» **Raw data**:
○ ○ ○ ○ ○ ○ ○

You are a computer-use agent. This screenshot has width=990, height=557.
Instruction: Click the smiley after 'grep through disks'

○ ○ ○ ○ ○ ○ ○

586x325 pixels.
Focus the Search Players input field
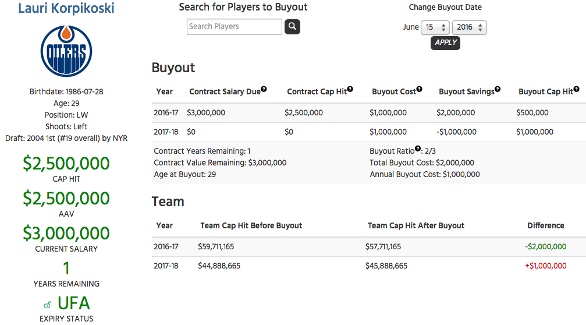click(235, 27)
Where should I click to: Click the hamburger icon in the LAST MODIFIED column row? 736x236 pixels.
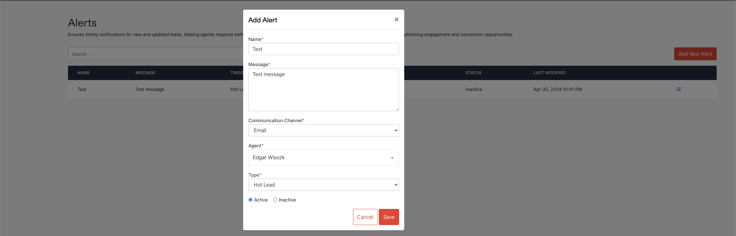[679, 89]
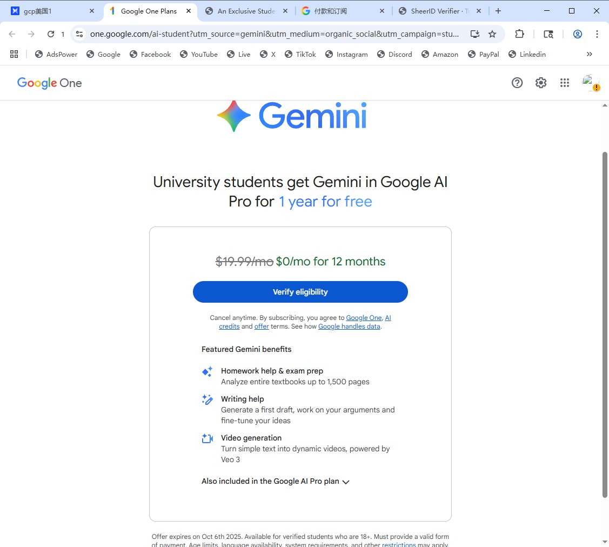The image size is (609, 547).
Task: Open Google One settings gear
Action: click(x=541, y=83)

○ ○ ○ ○ ○ ○ ○

» **Exercise aim**:
Nothing should appear in the answer except the lines above from the line with "You are a computer-use" through the line with "Instruction: Click the", both included, written out exactly.

» **The answer**:
You are a computer-use agent. This screenshot has width=990, height=557.
Instruction: Click the smiley after 'grep through disks'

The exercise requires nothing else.